Vincennes University has submitted its biennial budget request to the Indiana Commission for Higher Education. The school is seeking money for projects including a Career and Technical Early College Initiative and a dual credit program for high school students.
October 23, 2014
Vincennes, Ind. — Vincennes University is seeking support to move the state strategically forward, according to VU President Dick Helton.
Presenting VU's biennial budget request Thursday afternoon to the Indiana Commission for Higher Education, Helton said VU seeks to expand its successful statewide outreach that enables students to complete college credit, including associate degrees, while attending high school.
Helton said VU's six Early Colleges at high school sites allow students to complete 60 college credit hours, saving students more than $13,500, and graduate without debt. Nearly 350 associate degrees have been awarded to Early College students since the first site, Ben Davis University High School, opened in 2007.
In addition to two additional Early Colleges that will open in 2015, Helton said VU seeks $3 million in both 2015-16 and 2016-17 to create a Career and Technical Early College Initiative, opening new sites for students at 47 Career and Technical Centers that enroll more than 31,000 students. He said that VU’s budget request would cover half of the funding needed with the rest coming from partnerships with local school corporations, communities, industry, and foundations.
VU will also seek $3.1 million in each of the next two years to support its Project EXCEL program that offers duel credit to high school students at 144 partner schools throughout 71 counties. Helton said that in 2013-14, the program provided 52,376 credit hours to 8,985 students, “saving Hoosier families and taxpayers millions of dollars.”
Helton said the growth of Project EXCEL and the Early Colleges illustrate VU's response to a growing number of requests from statewide partners seeking to achieve strategic goals. These partners include school corporations, communities, and key industries.
As a former Indiana school superintendent himself, Helton said that he takes pride in nurturing partnerships that benefit individual students, at all levels, in ways that also boost the economic development strategy of the state and local communities.
“It's all based on relationships built on trust and strengthened through delivering on promises made over the long haul. VU has done that and will continue doing that,” Helton said.
Responding to the skill gaps identified by key industries is another way that VU is helping the state grow. One example Helton cited is the launch this fall of VU’s Advanced Internship in Manufacturing program, a partnership with Subaru of Indiana, an expanding Lafayette company seeking to hire 900 additional workers.
He said it complements VU's existing Toyota Advanced Manufacturing Technician Program partnership that enables students to achieve a degree in Computer Integrated Manufacturing, while simultaneously working at Toyota Motor Manufacturing, Indiana, another growing company near Princeton that is hiring more employees. Both automotive partnerships enable students to graduate debt free while also addressing the skills gap both companies face when seeking new employees.

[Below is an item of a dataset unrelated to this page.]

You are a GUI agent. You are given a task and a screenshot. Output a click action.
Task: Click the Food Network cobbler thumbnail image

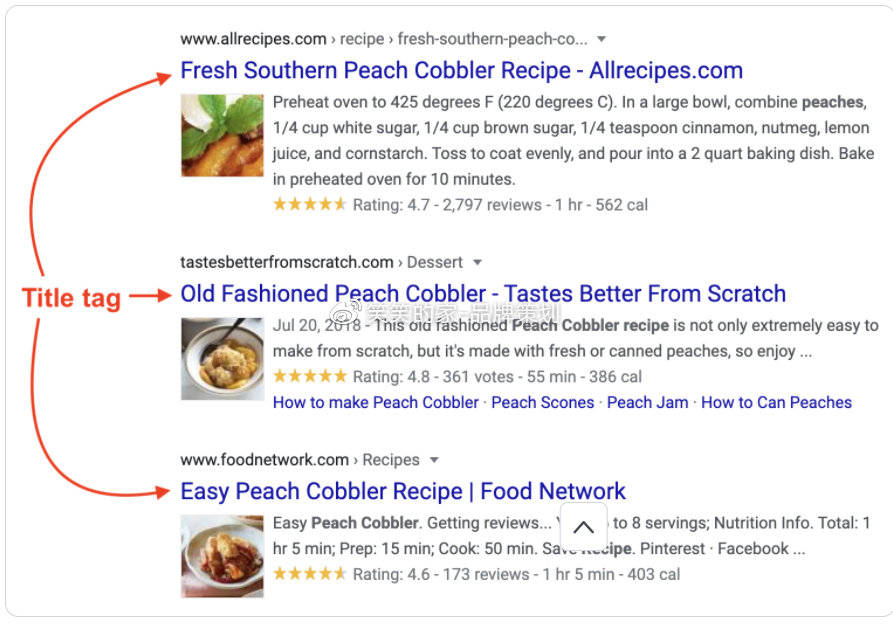222,556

Adapting the program to various size companies, a similar program has been developed at the VU Jasper Campus with a consortium of local companies with more than 11,000 Indiana employees.
Complementing VU's industrial partnerships is VU's longtime relationship with companies that mine Indiana coal, which fuels more than 80 percent of Hoosier electricity. Helton said that more than 8,000 miners are trained per year through the VU Mine Safety and Health Training program. He said VU is currently seeking federal and corporate support to develop a $2 million underground mock mine in Gibson County to improve hands-on training in the latest mine safety technology.
Beyond outreach efforts statewide, Helton said VU's biennium budget request also includes two key capital projects for its Vincennes Campus. To support Indiana’s growing emphasis on the bioscience industry and meet the need for more engineers, VU seeks $25 million for a new Center of Science, Engineering and Mathematics. The proposed building includes 19 labs specializing in chemistry, physics, biology, and earth sciences. VU also seeks $5 million to renovate Davis Hall.
VU's budget request also includes $2.7 million in each of the next two years for performance funding, $1.7 million for repair and rehabilitation, and $1.5 million for building controls upgrade and replacement.
VINCENNES UNIVERSITY – Indiana’s First College
VU is state-supported with campuses in Vincennes and Jasper and additional sites such as Indianapolis and the Gibson County Center for Advanced Manufacturing and Logistics. VU also offers instruction at military sites throughout the nation.
In addition to offering 200 associate degree and certificate programs, VU also offers bachelor’s degree programs in technology, homeland security, nursing, secondary education programs in mathematics and science, and special education/elementary education.
VU enrolls students from throughout Indiana, 28 other states, and 30 countries. Tuition and fees are the lowest among Indiana campuses with residence halls. VU is accredited by the Higher Learning Commission of the North Central Association of Colleges and Schools.
Founded in 1801, VU is Indiana’s first college and is the only college in the nation founded by an individual who would later become President of the United States. William Henry Harrison, the ninth U.S. President, founded VU while serving as governor of the Indiana Territory. More information is available at www.vinu.edu.